Lebih lanjut, Bayu menyoroti kurangnya partisipasi publik dalam perumusan kebijakan strategis, termasuk revisi KEN.
Menurutnya, pelibatan publik secara bermakna adalah hal yang mutlak untuk memastikan kebijakan yang dihasilkan memiliki legitimasi dan sesuai dengan kebutuhan masyarakat.
Di sisi lain, Bayu juga menilai bahwa kerja sama Indonesia dengan Singapura dalam ekspor listrik rendah karbon terkesan terburu-buru.
Proyek yang bernilai investasi hingga USD 20 miliar dan dijadwalkan dimulai pada 2028 ini juga ia nilai berpotensi mengganggu kedaulatan energi nasional jika kebutuhan domestik belum sepenuhnya terpenuhi.
“Ekspor listrik ini harus memastikan bahwa kebutuhan listrik nasional, terutama di wilayah sumber energi seperti Sumatera, telah terpenuhi sesuai dengan peraturan yang berlaku. Selain itu, mutu dan keandalan pasokan listrik lokal tidak boleh terganggu,” ucap Bayu.

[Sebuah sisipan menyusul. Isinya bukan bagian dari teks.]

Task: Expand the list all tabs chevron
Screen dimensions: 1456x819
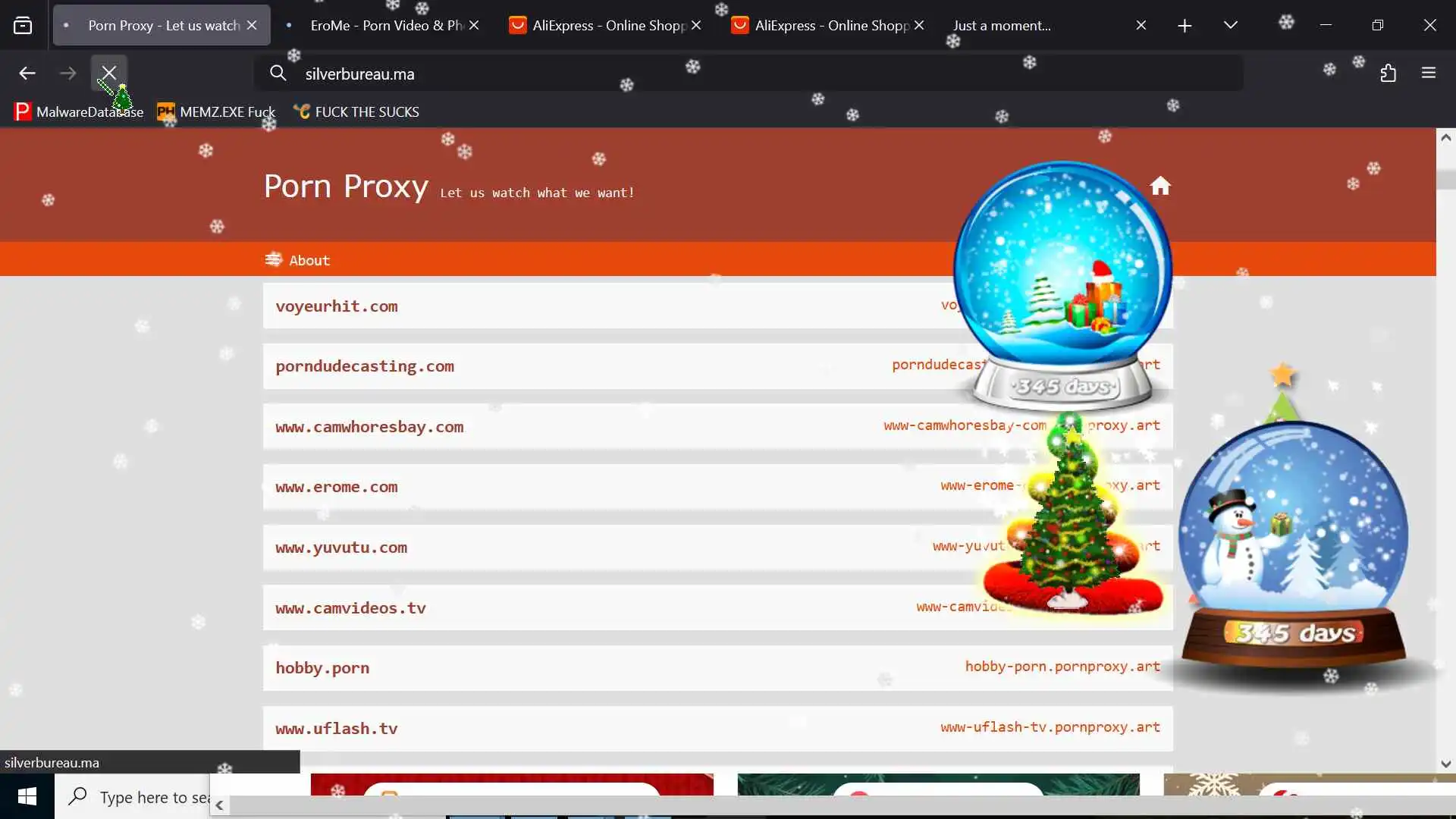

Selain itu, Bayu juga memberikan apresiasi terhadap Putusan Mahkamah Konstitusi Nomor 39/PUU-XXI/2023 yang menegaskan inkonstitusionalitas sistem unbundling dalam pengelolaan ketenagalistrikan.
Bayu menyebut putusan ini menguatkan peran negara sebagai penyedia utama akses energi listrik yang merata dan berkeadilan.
Namun, keterlambatan pengesahan Rancangan Undang-Undang Energi Baru dan Terbarukan (RUU EBT) juga menjadi perhatian serius.
Bayu menilai, kurangnya kepastian hukum akibat molornya pembahasan RUU EBT menghambat percepatan pembangunan energi baru terbarukan di Indonesia.
“Minimnya partisipasi publik dalam proses pembahasan juga menunjukkan bahwa masih banyak yang perlu dibenahi dalam proses legislasi energi kita,” ujar Bayu.
Bayu menambahkan, pentingnya langkah konkret dan terukur dari pemerintah untuk menghadapi tantangan di sektor energi dan ketenagalistrikan.
“Kebijakan energi harus selaras dengan prinsip keberlanjutan, keadilan, dan keberpihakan kepada kepentingan nasional,” ucapnya.
“Ini adalah kunci untuk mewujudkan transisi energi yang tidak hanya berhasil secara teknis, tetapi juga berdampak positif bagi masyarakat luas,” pungkasnya.